1⃣ Mahram adalah wanita yang dilarang bagi lelaki untuk menikahinya (Shahih Fiqh Sunnah III/71).
2⃣ Di antara mahram seorang laki-laki adalah ibu mertua dan menantu perempuan, sebagaimana disebutkan dalam Al-Qur’an:
حُرِّمَتْ عَلَيْكُمْ … وَأُمَّهَاتُ نِسَآئِكُمْ … وَحَلآَئِلُ أَبْنَآئِكُمُ …“
Diharamkan atas kamu (mengawini) … ibu-ibu isterimu (mertua)… (dan diharamkan bagimu) isteri-isteri anak kandungmu (menantu)…” (QS. An-Nisaa’: 23)
Contoh:
Muflih menikahi Ela. Ibunya Ela (bahkan termasuk neneknya Ela dari jalur ibu dan bapaknya) menjadi mahram Muflih. Bapaknya Muflih pun menjadi mahram Ela.
3⃣ Mertua dan menantu menjadi mahram dengan semata-mata sahnya akad nikah suami istri, sekalipun mereka belum berhubungan badan. (Al-Wajiz Syaikh Abdul Azhim Badawi hal. 293, Syarh Zaadil Mustaqni’ Syaikh Shalih Fauzan hal.462).

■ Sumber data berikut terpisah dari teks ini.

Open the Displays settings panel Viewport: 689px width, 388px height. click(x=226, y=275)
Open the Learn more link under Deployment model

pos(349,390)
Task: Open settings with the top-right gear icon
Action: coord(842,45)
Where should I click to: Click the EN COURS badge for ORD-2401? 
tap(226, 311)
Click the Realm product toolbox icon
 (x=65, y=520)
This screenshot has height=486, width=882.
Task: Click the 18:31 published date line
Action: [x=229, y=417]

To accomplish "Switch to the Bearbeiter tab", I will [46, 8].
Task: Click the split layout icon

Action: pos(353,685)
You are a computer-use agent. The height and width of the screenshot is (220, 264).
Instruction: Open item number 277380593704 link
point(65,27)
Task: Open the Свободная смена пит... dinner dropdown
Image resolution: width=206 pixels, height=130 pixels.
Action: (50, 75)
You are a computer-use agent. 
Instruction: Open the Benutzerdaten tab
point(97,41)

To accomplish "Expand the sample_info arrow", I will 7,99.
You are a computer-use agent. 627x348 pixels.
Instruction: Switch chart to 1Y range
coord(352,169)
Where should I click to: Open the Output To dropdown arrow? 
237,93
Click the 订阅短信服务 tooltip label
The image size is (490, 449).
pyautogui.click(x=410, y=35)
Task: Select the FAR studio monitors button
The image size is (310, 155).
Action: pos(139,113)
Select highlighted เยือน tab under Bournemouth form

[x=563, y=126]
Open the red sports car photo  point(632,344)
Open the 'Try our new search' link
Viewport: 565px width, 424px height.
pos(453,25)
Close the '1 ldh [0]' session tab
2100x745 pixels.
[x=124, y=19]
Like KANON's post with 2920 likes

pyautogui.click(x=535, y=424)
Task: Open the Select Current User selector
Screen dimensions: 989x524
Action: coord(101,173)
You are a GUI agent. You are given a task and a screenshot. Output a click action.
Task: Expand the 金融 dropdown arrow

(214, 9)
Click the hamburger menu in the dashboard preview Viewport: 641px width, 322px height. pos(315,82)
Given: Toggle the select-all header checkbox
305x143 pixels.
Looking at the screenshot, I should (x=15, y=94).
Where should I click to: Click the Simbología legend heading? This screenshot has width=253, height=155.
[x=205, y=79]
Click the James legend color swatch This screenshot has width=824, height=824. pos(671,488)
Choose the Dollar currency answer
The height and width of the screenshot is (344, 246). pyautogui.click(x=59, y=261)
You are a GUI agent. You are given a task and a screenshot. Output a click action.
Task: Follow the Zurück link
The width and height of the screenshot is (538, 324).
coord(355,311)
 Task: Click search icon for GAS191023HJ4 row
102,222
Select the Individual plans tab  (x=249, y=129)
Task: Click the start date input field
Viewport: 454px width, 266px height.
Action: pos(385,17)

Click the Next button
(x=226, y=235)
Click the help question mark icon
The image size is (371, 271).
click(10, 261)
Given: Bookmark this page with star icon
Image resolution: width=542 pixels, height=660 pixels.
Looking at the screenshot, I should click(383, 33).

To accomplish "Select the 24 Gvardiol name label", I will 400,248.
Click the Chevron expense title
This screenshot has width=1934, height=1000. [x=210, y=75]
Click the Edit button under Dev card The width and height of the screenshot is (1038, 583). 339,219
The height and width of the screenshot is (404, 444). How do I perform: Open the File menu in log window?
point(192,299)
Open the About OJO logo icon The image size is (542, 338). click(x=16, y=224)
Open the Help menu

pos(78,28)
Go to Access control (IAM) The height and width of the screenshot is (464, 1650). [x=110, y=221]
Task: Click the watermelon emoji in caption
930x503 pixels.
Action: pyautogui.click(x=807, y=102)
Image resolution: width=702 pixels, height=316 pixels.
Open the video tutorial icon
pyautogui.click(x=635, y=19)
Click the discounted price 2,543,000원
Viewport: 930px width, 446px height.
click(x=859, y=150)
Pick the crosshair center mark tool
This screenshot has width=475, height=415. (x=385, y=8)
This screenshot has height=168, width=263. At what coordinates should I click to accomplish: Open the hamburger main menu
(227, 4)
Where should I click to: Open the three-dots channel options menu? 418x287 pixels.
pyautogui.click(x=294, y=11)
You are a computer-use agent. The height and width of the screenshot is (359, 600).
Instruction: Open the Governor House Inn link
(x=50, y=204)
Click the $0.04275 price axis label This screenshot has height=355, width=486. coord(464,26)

Ini berdasarkan keumuman QS. An-Nisaa’: 23 di atas.
4⃣ Perlu dicermati bahwa “menantu” tidak sama dengan “anak perempuan istri”.
#Menantu menjadi mahram dengan semata-mata akad nikah, walau belum berhubungan badan.
#Anak perempuan istri (dari suami lama) baru menjadi mahram suami baru jika si istri telah digauli suami barunya.
Contoh:
Zainab ditinggal wafat suaminya. Keduanya punya anak, Maryam. Zainab menikah lagi dengan Zaid. Maka, Maryam baru menjadi mahram Zaid bila Zaid telah menggauli Zainab.
5⃣ Terdapat kaidah yang dapat memudahkan memahaminya:
العقد على البنات يحرم الأمهات والدخول بالأمهات يحرم البنات
“Akad dengan anak perempuan mengharamkan para ibunya, dan persetubuhan dengan para ibu mengharamkan anak perempuan.” (Syarh Mukhtashar Khalil, Al-Khurasyi 9/12, Hasyiyah Ad-Dasuqiy ‘ala Syarh Al-Kabir 8/23, Al-Fiqh ‘ala Al-Madzahib Al-Arba’ah 4/38, Al-Muntaqa min Fatawa Al-Fauzan 98/13)
6⃣ Hubungan mahram dengan ibu mertua ini adalah untuk selamanya (mu’abbad). Artinya, sekalipun seorang suami sudah mentalak istrinya, maka mertua tetap mahram menantu.